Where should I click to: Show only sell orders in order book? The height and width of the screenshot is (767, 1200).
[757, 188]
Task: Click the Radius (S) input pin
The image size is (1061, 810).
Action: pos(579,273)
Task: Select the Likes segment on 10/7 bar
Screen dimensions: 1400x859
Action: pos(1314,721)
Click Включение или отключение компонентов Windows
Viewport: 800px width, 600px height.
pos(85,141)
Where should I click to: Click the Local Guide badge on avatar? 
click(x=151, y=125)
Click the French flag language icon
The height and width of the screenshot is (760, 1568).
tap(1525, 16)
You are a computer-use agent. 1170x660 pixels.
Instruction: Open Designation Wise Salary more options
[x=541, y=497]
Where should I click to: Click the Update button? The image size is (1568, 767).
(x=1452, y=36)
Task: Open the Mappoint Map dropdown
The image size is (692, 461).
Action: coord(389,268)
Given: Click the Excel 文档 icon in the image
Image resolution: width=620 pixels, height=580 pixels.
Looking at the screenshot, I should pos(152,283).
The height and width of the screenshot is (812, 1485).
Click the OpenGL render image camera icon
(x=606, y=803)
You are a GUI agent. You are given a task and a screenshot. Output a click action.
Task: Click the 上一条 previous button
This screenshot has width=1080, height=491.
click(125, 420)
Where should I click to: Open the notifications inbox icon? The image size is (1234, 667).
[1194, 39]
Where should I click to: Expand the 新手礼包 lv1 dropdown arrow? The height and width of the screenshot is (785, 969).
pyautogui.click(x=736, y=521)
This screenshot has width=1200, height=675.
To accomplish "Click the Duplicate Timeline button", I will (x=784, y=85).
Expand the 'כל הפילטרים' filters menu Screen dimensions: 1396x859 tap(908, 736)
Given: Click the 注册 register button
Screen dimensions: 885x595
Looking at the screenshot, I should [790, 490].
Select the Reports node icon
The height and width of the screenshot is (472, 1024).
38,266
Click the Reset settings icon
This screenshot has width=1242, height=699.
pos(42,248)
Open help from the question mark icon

◆ ◆ ◆

▶ [Exercise description]
Exact reproduction of the whole material is the required answer.

▶ [Result below]
Where should I click to: Show only sell orders in order book? The height and width of the screenshot is (767, 1200).
[757, 188]
Task: Click the Radius (S) input pin
The image size is (1061, 810).
Action: pos(579,273)
Task: Select the Likes segment on 10/7 bar
Screen dimensions: 1400x859
Action: pos(1314,721)
Click Включение или отключение компонентов Windows
Viewport: 800px width, 600px height.
pos(85,141)
Where should I click to: Click the Local Guide badge on avatar? 
click(x=151, y=125)
Click the French flag language icon
The height and width of the screenshot is (760, 1568).
tap(1525, 16)
You are a computer-use agent. 1170x660 pixels.
Instruction: Open Designation Wise Salary more options
[x=541, y=497]
Where should I click to: Click the Update button? The image size is (1568, 767).
(x=1452, y=36)
Task: Open the Mappoint Map dropdown
The image size is (692, 461).
Action: coord(389,268)
Given: Click the Excel 文档 icon in the image
Image resolution: width=620 pixels, height=580 pixels.
Looking at the screenshot, I should pos(152,283).
The height and width of the screenshot is (812, 1485).
Click the OpenGL render image camera icon
(x=606, y=803)
You are a GUI agent. You are given a task and a screenshot. Output a click action.
Task: Click the 上一条 previous button
This screenshot has width=1080, height=491.
click(125, 420)
Where should I click to: Open the notifications inbox icon? The image size is (1234, 667).
[1194, 39]
Where should I click to: Expand the 新手礼包 lv1 dropdown arrow? The height and width of the screenshot is (785, 969).
pyautogui.click(x=736, y=521)
This screenshot has width=1200, height=675.
To accomplish "Click the Duplicate Timeline button", I will (x=784, y=85).
Expand the 'כל הפילטרים' filters menu Screen dimensions: 1396x859 tap(908, 736)
Given: Click the 注册 register button
Screen dimensions: 885x595
Looking at the screenshot, I should [790, 490].
Select the Reports node icon
The height and width of the screenshot is (472, 1024).
38,266
Click the Reset settings icon
This screenshot has width=1242, height=699.
pos(42,248)
Open help from the question mark icon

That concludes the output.